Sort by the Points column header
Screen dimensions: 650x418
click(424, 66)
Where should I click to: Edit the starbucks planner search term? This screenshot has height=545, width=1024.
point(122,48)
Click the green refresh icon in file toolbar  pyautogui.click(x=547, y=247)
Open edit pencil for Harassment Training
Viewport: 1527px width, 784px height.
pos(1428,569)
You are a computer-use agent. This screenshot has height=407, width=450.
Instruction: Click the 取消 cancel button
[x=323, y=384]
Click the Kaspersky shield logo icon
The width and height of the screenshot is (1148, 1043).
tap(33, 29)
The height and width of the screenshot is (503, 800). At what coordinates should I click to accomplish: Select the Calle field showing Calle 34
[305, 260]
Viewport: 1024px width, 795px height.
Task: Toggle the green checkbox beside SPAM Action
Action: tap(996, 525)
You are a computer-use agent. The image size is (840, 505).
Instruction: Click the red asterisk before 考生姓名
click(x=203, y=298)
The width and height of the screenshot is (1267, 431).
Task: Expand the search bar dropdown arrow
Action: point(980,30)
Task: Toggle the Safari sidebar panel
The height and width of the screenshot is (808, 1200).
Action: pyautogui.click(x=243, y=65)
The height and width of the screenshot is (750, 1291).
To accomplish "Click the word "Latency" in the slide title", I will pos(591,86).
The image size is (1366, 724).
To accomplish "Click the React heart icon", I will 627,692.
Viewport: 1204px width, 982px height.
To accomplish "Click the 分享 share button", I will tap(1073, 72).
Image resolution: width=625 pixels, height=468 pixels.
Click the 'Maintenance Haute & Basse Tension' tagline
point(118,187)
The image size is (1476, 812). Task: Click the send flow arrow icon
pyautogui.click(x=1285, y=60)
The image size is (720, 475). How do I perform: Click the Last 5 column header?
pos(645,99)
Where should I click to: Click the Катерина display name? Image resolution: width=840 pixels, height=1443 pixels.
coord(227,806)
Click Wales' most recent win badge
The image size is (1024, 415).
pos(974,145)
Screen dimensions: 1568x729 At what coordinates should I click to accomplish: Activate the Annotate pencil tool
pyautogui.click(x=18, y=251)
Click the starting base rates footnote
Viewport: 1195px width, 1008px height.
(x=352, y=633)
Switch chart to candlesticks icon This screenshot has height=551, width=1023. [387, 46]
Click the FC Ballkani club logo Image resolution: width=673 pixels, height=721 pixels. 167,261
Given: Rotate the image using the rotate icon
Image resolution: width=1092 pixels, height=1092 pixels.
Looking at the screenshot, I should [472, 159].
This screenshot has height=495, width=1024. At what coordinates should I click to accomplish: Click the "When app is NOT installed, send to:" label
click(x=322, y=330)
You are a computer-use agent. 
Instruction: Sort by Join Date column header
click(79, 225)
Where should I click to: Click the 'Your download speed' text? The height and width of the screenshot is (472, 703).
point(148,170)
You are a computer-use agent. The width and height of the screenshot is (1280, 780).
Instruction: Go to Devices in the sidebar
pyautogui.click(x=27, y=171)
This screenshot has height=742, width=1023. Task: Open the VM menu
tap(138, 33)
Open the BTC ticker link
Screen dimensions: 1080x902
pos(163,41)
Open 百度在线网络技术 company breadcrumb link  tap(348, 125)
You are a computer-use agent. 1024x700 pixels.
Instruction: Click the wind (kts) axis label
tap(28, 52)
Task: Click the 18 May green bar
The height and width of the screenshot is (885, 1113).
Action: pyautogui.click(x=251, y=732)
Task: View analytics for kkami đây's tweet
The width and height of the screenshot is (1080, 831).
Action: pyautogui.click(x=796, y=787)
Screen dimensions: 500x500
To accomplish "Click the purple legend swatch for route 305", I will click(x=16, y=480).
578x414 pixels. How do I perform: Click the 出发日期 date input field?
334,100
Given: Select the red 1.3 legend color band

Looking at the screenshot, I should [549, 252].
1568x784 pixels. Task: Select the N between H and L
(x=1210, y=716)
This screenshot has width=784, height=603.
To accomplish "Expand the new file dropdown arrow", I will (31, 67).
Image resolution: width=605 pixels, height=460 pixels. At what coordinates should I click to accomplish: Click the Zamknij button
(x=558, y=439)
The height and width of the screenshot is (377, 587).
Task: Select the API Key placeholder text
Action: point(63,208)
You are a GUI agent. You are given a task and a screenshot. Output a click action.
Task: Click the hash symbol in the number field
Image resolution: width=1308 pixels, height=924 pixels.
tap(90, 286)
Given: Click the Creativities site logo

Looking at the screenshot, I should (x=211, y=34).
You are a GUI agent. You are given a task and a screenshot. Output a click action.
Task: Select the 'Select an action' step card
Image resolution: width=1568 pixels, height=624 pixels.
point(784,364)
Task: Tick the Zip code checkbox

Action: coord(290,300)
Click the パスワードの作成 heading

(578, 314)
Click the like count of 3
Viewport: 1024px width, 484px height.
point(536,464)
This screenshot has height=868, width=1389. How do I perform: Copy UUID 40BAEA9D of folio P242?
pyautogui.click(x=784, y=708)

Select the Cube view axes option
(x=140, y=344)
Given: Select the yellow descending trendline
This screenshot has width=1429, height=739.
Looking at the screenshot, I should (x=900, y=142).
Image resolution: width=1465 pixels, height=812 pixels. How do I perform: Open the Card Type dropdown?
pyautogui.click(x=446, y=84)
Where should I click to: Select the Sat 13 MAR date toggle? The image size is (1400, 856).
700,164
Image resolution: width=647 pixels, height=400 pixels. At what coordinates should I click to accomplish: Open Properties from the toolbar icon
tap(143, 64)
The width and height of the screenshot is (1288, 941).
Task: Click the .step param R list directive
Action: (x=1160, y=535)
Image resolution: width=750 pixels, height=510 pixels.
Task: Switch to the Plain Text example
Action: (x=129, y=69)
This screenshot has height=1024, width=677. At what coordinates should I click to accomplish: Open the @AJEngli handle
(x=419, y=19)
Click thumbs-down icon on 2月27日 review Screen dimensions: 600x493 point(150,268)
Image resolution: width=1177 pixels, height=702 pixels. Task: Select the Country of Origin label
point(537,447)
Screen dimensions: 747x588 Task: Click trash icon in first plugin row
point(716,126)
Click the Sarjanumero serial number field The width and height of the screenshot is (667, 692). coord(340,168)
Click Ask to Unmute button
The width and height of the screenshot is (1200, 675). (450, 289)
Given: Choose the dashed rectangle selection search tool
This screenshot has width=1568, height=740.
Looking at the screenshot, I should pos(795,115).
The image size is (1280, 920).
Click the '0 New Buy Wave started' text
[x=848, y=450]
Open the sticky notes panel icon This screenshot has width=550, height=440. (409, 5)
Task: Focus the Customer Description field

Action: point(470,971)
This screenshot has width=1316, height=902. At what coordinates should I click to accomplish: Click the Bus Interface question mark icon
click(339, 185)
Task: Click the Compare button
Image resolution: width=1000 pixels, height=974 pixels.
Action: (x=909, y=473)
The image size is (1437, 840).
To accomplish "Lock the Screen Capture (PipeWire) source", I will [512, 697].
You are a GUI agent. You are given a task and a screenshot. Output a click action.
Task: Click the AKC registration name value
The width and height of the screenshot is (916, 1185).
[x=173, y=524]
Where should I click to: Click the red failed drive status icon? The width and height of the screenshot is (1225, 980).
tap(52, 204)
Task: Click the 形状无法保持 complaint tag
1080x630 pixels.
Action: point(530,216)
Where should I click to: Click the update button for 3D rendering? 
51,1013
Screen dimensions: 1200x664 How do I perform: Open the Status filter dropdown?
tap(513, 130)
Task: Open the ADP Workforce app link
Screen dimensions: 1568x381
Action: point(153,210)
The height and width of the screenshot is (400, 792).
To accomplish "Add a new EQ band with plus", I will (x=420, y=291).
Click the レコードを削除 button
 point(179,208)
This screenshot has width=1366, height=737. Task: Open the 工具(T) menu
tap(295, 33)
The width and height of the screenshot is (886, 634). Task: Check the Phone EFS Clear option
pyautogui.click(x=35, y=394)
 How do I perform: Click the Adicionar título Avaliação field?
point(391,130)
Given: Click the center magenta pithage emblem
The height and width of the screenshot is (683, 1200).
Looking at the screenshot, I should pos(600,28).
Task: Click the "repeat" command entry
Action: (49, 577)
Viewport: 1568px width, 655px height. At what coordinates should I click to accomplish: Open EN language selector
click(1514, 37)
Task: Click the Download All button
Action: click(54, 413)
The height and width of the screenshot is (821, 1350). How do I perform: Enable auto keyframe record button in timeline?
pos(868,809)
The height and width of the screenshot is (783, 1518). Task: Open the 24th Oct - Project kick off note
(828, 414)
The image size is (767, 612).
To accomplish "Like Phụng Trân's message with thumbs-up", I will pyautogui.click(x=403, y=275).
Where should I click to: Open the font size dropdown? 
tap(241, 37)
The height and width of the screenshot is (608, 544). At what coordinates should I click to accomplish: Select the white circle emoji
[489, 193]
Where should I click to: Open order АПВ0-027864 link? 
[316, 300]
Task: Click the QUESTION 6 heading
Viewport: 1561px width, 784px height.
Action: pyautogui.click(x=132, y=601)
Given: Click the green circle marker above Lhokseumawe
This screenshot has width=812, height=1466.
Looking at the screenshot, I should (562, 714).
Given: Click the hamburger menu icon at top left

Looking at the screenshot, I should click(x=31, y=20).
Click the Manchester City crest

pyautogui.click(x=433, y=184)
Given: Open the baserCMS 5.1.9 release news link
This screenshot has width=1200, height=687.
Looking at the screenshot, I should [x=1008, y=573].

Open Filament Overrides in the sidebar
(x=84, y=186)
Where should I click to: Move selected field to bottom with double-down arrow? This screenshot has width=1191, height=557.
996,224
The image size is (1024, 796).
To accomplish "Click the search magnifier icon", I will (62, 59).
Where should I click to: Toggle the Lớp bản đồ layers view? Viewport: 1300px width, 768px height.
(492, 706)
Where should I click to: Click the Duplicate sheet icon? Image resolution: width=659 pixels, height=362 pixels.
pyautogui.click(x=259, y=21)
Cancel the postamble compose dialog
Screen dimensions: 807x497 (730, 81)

__Problem to work on__. Where a line of the data holds the word "panel", copy that line.

__Response__.
Task: Toggle the Safari sidebar panel
Open the sticky notes panel icon This screenshot has width=550, height=440. (409, 5)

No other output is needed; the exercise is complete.